▶ [TASK DIRECTIONS]
Show each line in the listing below that contains the word "computer".

•••

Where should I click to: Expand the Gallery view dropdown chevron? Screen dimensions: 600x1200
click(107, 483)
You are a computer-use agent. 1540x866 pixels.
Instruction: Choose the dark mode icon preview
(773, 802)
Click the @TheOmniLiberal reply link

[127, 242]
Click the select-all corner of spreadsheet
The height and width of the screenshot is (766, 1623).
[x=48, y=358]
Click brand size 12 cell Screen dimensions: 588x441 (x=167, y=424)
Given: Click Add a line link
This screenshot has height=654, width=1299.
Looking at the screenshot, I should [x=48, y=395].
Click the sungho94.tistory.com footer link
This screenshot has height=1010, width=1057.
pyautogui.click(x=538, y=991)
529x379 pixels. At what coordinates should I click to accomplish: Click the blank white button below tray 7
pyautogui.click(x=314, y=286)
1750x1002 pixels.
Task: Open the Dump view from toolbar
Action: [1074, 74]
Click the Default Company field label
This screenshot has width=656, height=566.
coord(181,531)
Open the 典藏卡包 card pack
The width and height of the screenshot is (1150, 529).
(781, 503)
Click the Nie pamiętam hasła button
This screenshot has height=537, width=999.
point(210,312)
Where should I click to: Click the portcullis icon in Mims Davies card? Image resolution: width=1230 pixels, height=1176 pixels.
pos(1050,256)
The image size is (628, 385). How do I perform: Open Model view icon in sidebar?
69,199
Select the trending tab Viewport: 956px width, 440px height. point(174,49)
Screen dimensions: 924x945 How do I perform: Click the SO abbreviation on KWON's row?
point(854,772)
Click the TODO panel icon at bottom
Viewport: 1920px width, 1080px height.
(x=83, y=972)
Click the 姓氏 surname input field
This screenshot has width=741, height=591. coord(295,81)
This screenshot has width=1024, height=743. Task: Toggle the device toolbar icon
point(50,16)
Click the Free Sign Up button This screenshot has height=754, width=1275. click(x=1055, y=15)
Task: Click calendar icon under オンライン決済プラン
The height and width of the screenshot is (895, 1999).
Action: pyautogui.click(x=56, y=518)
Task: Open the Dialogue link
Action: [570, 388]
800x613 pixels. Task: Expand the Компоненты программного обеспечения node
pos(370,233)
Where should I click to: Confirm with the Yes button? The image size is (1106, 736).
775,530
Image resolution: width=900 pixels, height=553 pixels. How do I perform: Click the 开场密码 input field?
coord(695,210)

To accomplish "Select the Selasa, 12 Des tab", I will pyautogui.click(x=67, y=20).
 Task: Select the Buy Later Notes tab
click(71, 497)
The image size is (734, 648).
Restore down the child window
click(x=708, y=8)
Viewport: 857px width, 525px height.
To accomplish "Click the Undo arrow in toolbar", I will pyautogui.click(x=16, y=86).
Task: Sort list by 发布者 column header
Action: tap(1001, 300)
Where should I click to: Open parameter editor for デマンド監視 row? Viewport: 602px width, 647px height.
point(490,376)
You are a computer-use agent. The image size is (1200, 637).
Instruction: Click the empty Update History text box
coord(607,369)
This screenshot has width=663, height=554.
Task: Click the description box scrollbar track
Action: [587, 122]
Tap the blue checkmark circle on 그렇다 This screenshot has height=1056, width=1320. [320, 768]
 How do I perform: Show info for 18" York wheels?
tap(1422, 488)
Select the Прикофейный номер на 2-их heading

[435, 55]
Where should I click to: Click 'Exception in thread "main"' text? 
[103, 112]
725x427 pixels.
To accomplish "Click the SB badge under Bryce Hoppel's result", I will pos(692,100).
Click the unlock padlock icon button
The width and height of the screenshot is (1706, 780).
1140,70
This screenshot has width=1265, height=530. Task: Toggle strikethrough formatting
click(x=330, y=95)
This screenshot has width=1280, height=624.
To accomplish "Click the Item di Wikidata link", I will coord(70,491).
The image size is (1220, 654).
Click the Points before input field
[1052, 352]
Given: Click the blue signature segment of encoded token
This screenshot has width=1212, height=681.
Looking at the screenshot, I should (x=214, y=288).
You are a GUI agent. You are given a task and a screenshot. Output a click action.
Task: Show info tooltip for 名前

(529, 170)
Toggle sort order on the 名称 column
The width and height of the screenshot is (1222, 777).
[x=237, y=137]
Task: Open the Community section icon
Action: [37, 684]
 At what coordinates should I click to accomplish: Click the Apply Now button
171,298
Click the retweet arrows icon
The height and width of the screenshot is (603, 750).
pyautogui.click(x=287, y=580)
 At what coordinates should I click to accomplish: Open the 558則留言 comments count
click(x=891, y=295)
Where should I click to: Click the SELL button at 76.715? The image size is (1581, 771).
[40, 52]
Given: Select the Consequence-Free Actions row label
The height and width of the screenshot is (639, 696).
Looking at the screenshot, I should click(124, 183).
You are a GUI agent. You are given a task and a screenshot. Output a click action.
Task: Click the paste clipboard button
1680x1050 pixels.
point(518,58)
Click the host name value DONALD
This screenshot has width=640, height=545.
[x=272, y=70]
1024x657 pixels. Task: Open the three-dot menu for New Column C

•••

▶ [RESPONSE TO THIS TASK]
You are a computer-use agent. 1540x866 pixels.
You are a computer-use agent. The image size is (1200, 637).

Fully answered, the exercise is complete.